Excerpts from a dataset
################

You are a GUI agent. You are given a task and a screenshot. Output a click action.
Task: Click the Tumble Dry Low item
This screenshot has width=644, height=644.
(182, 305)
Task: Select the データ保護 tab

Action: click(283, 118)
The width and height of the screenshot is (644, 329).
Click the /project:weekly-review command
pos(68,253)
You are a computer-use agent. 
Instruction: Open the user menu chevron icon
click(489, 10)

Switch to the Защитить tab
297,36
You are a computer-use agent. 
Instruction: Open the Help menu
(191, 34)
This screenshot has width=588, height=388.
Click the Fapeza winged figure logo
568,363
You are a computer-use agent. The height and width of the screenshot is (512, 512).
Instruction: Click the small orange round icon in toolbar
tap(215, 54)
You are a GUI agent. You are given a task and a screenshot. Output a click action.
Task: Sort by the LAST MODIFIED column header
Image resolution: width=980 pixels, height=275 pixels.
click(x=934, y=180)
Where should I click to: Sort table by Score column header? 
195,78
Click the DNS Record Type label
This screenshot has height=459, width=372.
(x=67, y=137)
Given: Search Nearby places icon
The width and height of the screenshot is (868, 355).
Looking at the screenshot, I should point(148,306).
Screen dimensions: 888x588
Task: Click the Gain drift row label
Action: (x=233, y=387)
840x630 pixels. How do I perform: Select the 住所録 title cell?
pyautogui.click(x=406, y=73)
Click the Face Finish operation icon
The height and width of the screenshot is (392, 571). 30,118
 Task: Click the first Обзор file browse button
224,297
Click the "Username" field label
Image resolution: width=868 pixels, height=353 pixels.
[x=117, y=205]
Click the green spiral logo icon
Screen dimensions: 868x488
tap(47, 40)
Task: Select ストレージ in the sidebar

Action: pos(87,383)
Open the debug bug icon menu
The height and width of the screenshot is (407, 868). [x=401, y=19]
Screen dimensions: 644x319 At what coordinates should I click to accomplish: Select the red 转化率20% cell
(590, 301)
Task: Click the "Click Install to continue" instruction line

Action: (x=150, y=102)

################

● TASK DETAILS: An exact repeat of the lines from the one containing "Open the debug bug icon menu" through the final line of the entries is the whole answer.

● RESULT OF THIS TASK:
Open the debug bug icon menu
The height and width of the screenshot is (407, 868). [x=401, y=19]
Screen dimensions: 644x319 At what coordinates should I click to accomplish: Select the red 转化率20% cell
(590, 301)
Task: Click the "Click Install to continue" instruction line

Action: (x=150, y=102)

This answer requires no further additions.